Excerpts from: Rhode Island Close To Joining States With A Smoking Ban

By DAN PEARSON The Day [ 06/21/04]

First it was New York. Then Connecticut. Now Rhode Island too is trying to clear the air, as the Ocean State could soon become the next to impose a comprehensive smoking ban.

Unfair or not, the Rhode Island House of Representatives on Thursday voted 61-0 to pass legislation that would ban smoking in nearly every public place in Rhode Island, including bars, malls, health-care facilities, schools, public restrooms and public transportation waiting areas. The Senate must still approve the bill, which is now in its Committee on Health and Human Services.

If passed, the ban would take effect March 1, 2005. Bars, which have Class C liquor licenses, and nonprofit or charitable organizations with Class D licenses, such as Knights of Columbus or Veterans of Foreign Wars, that employ fewer than 10 people would have until Oct. 1, 2006, to comply.

The state's pari-mutuel facilities, Newport Grand and Lincoln Park, would not be held to the ban, but would be required to create non-smoking areas with separate ventilation systems in their bars and restaurants. Private and semi-private rooms in nursing and assisted-living facilities, smoking rooms in hotels, retail tobacco stores, smoking bars and stage performances in which smoking is a part of the theatrical production would not be regulated under the law.

Employers who violated the law would be fined $250 for the first violation, $500 for the second and $1,000 for each subsequent violation. The ban is supported by the American Lung and Cancer associations, the AFL-CIO, Ocean State Action and the Campaign for a Healthy Rhode Island. Massachusetts, where many towns ban workplace smoking, is also considering a statewide ban.

John Banzhaf III, executive director of Action on Smoking and Health (ASH) in Washington D.C., and a professor of public policy at George Washington University, said Friday that 12 states now ban smoking in restaurants, 11 in private workplaces and 12 in public buildings. Banning smoking in bars, which he called the “hardest nut to crack,” has occurred in six states.

He attributed the growing number of bans to increasing scientific evidence about the harmful impact of second hand smoke combined with the increasing social acceptance of a ban, which was first established in California, in 1998. The American Lung Association has found that secondhand smoke causes 38,000 deaths a year, and the U.S. Environmental Protection Agency has determined that second-hand smoke causes 3,000 deaths annually from lung cancer in non-smokers.

“When California did it, people said, ‘Well, California is full of health nuts. It will never work anywhere else,” said Banzhaf. “But nobody ever thinks of New York or Boston like that. And when Ireland adopted the ban, that really showed how widespread the movement had become.”

TASK LIST
1) Translate the following sentence from the smoking ban article into Spanish: "If passed, the ban would take effect March 1, 2005."
2) Output the portion of the smoking ban article starting with "First it was" and going on through "2006, to comply.".
3) In the smoking ban article, what fine would an employer pay for a second violation of the law?

AVAILABLE DATA
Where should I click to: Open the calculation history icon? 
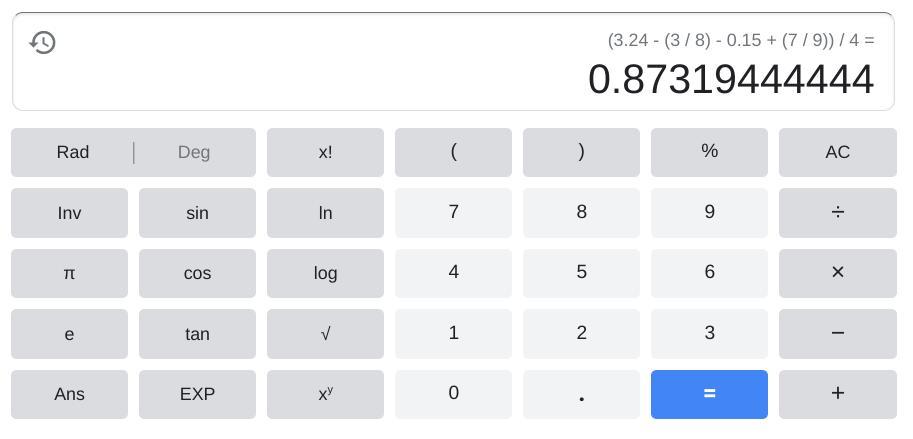(x=43, y=43)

RESULTS
1) Si se aprueba, la prohibición entraría en vigor el 1 de marzo de 2005.

2)
First it was New York. Then Connecticut. Now Rhode Island too is trying to clear the air, as the Ocean State could soon become the next to impose a comprehensive smoking ban.

Unfair or not, the Rhode Island House of Representatives on Thursday voted 61-0 to pass legislation that would ban smoking in nearly every public place in Rhode Island, including bars, malls, health-care facilities, schools, public restrooms and public transportation waiting areas. The Senate must still approve the bill, which is now in its Committee on Health and Human Services.

If passed, the ban would take effect March 1, 2005. Bars, which have Class C liquor licenses, and nonprofit or charitable organizations with Class D licenses, such as Knights of Columbus or Veterans of Foreign Wars, that employ fewer than 10 people would have until Oct. 1, 2006, to comply.

3) $500